━━━ Supplied records ━━━

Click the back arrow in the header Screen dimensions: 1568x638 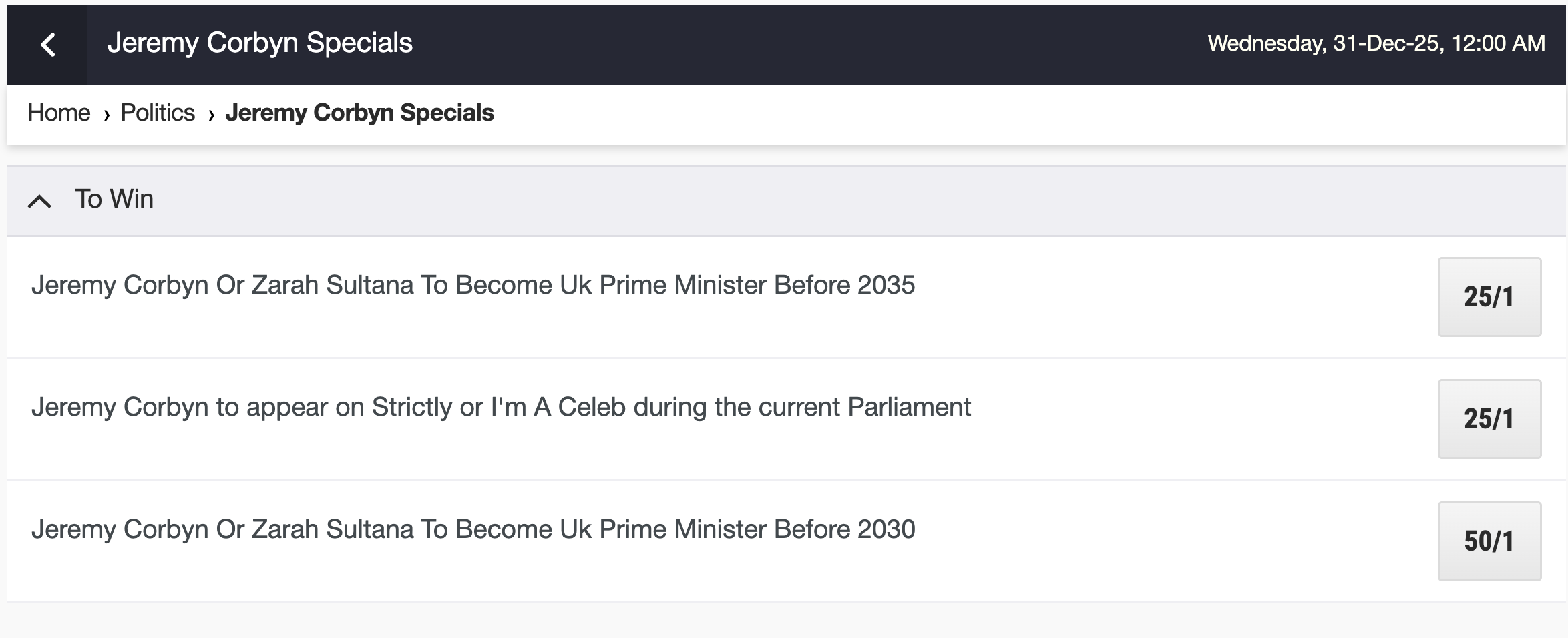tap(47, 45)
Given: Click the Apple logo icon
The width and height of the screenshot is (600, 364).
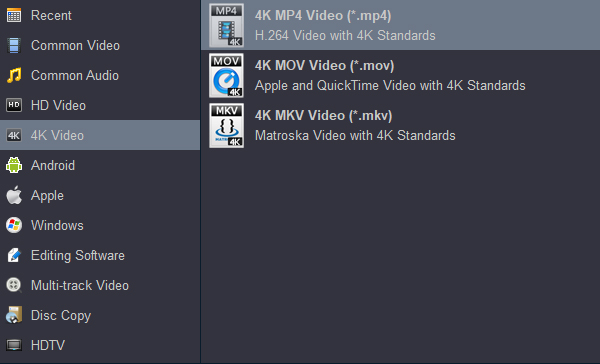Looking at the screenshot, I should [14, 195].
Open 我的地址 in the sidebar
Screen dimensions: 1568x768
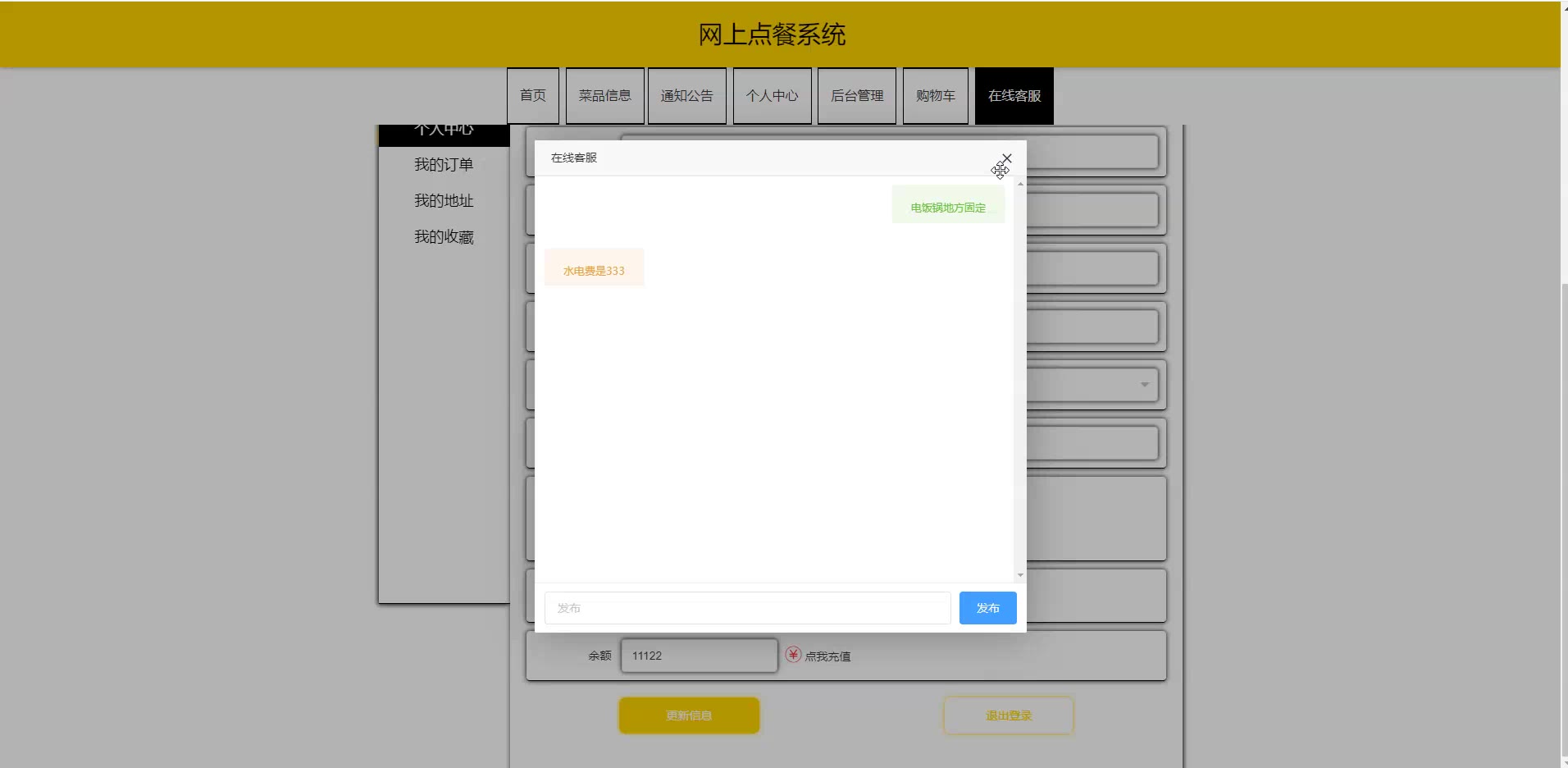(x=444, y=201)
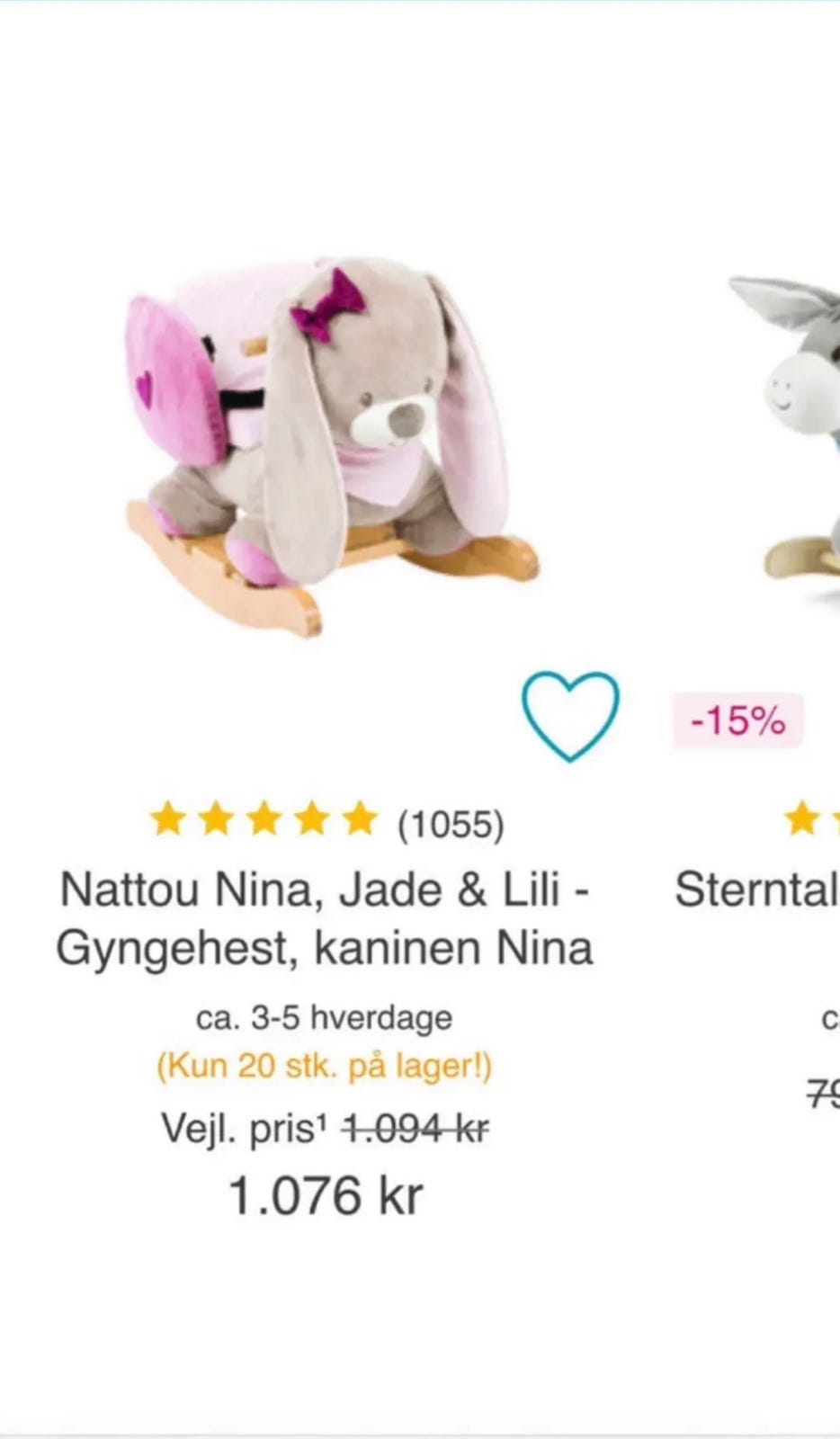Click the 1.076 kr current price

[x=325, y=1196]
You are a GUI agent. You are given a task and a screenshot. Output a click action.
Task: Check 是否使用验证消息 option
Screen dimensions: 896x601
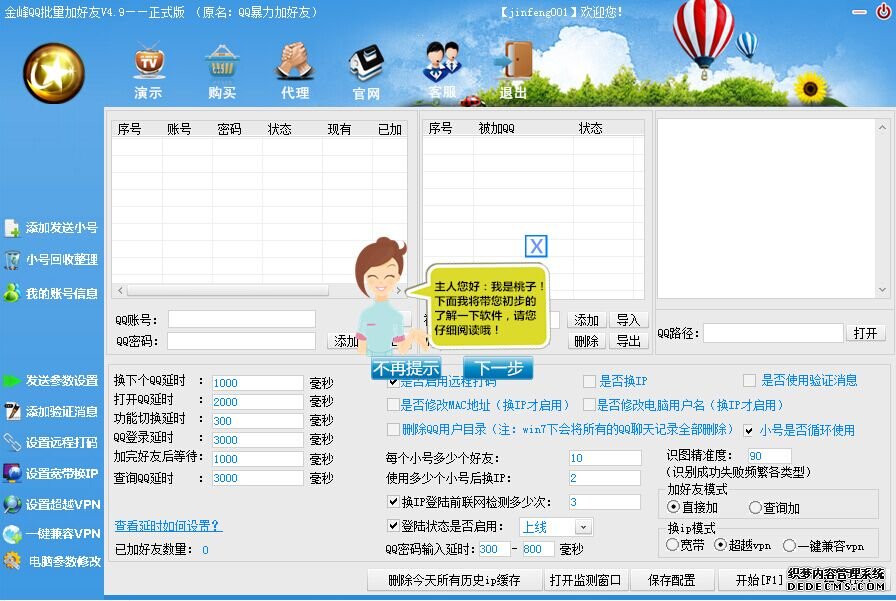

━━━

**What the exercise asks:**
Please return only the lines from the one holding "The width and" through the end of the data, both ends included; do not copy any pictures.

**Response:**
The width and height of the screenshot is (600, 364).
Looking at the screenshot, I should [14, 195].
Open 我的地址 in the sidebar
Screen dimensions: 1568x768
(x=444, y=201)
Click the 1.076 kr current price

[x=325, y=1196]
You are a GUI agent. You are given a task and a screenshot. Output a click action.
Task: Check 是否使用验证消息 option
Screen dimensions: 896x601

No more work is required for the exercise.